Dr. Kevin Hoang, Senior Economist, Head of Property Research, inSynergy Advisory

“Perth has emerged as one of the best-performing property markets in Australia, showing all the signs of a hot market.

“Prices have increased by 22% in the past 12 months and 60% over the past four years. Days on the market have reached a historic low of eight days, and the vacancy rate has dropped to 0.5%.

“Most notably, the market is moving so fast that almost all sales are advertised without a price guide, resulting in sale prices tens of thousands above the reserve. This is likely driven by a fear of missing out (FOMO) in a bid to capitalise on further price growth.
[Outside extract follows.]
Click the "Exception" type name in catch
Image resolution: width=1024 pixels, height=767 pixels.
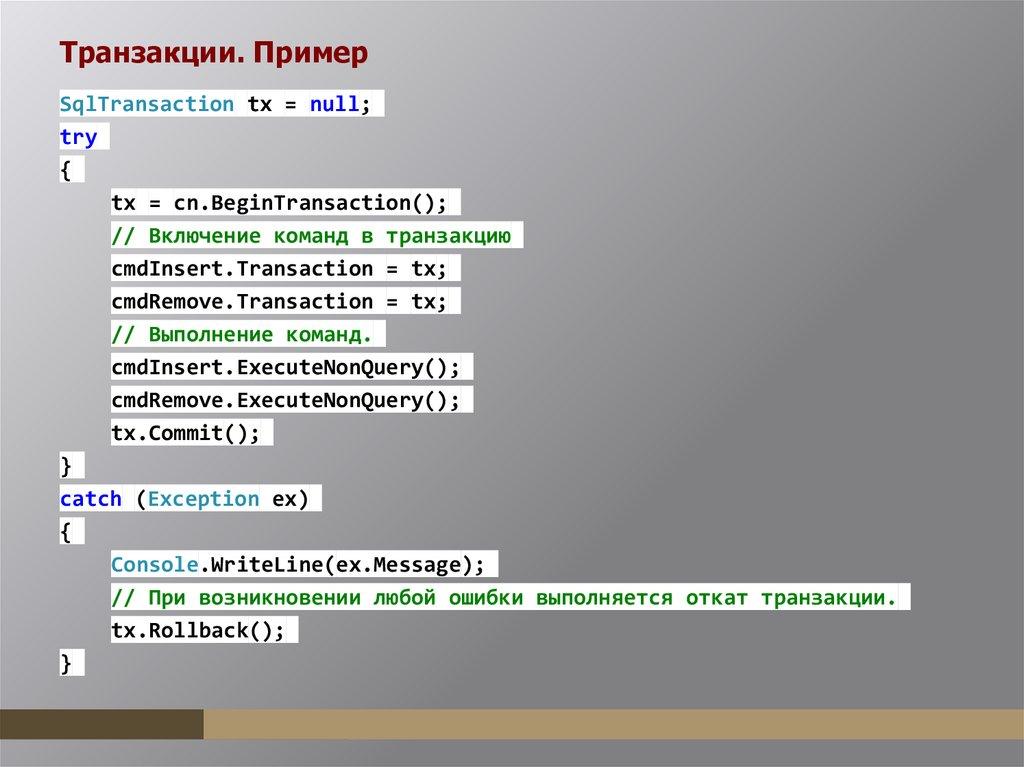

“The main drivers of the current surge are supply constraints, affordability, and a strong economy.

“In the last 12 months, new dwelling completions were 15,500, while the population increased by 94,000, resulting in severe under-supply conditions with six new arrivals per new dwelling built.

“If an average household size of 2.5 is used, then almost 20,000 dwellings are under-supplied in the city over the past 12 months. Under the current higher capital and labour costs, it would take years for supply to catch up with growing demand, fuelling further pressure on housing prices.

“Despite prices having increased by 60% over the past four years, the current house prices of $800,000 in Perth remain highly affordable compared to other east coast cities, such as $1.6 million in Sydney.

“From a long-term perspective, starting at $96,000 in 1990, Perth’s house price has increased by 815%, compared to 1009% in Sydney, 552% in Melbourne, 951% in Brisbane, 783% in Adelaide, 892% in Canberra, 921% in Hobart, and 700% in Darwin. Therefore, Perth’s accumulated price growth is broadly aligned with other capital cities.

“Rich in natural resources, with $230 billion in mineral and resource exports per year, a GDP per capita of $157,000 per year (against the national average of $90,000), and large infrastructure projects in the pipeline, including Metronet worth $12 billion and the AUKUS site expansion project worth $8 billion, Perth has all the fundamentals for a thriving economy in the years ahead.

“Where will we go from here? While prices are higher than a few years ago, the vacancy rate is low, the population is projected to increase, and most importantly, the prices remain affordable for a capital city. Therefore, the best-predicted trajectory is that Perth’s price growth will likely continue to rise in the next few years, with stronger growth rates in the low to middle price range and lower growth rates in the top end of the market.”